## ASSIGNED TASK
Reproduce the records from the line containing "What do you" down to the line containing "center [53, 560].", both of those lines included, and nothing else.

## DATA FOR THE TASK

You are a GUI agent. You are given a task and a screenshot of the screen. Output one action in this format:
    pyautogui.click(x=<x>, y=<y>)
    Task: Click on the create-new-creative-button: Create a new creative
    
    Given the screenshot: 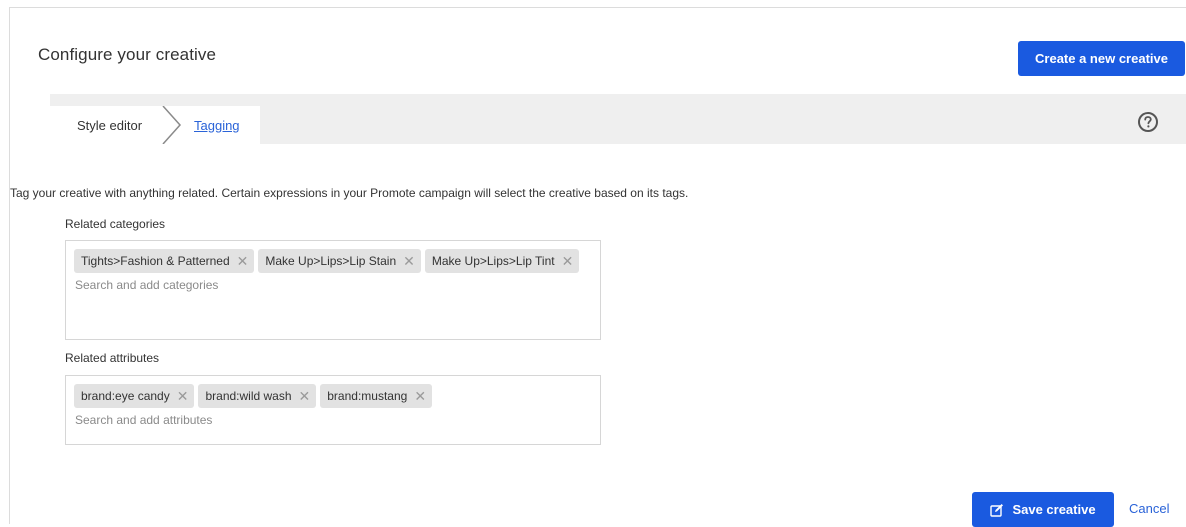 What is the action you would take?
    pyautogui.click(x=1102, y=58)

...

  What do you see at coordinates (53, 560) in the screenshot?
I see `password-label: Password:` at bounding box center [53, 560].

...

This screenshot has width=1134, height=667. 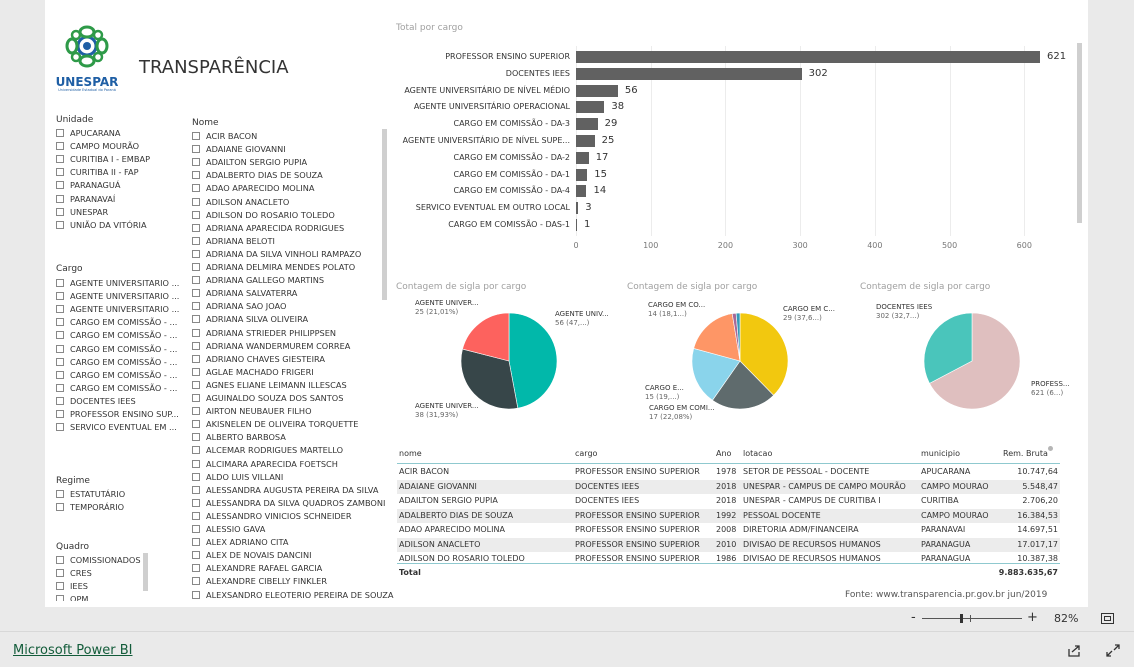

## THE COMPLETED TASK
  What do you see at coordinates (53, 560) in the screenshot?
I see `password-label: Password:` at bounding box center [53, 560].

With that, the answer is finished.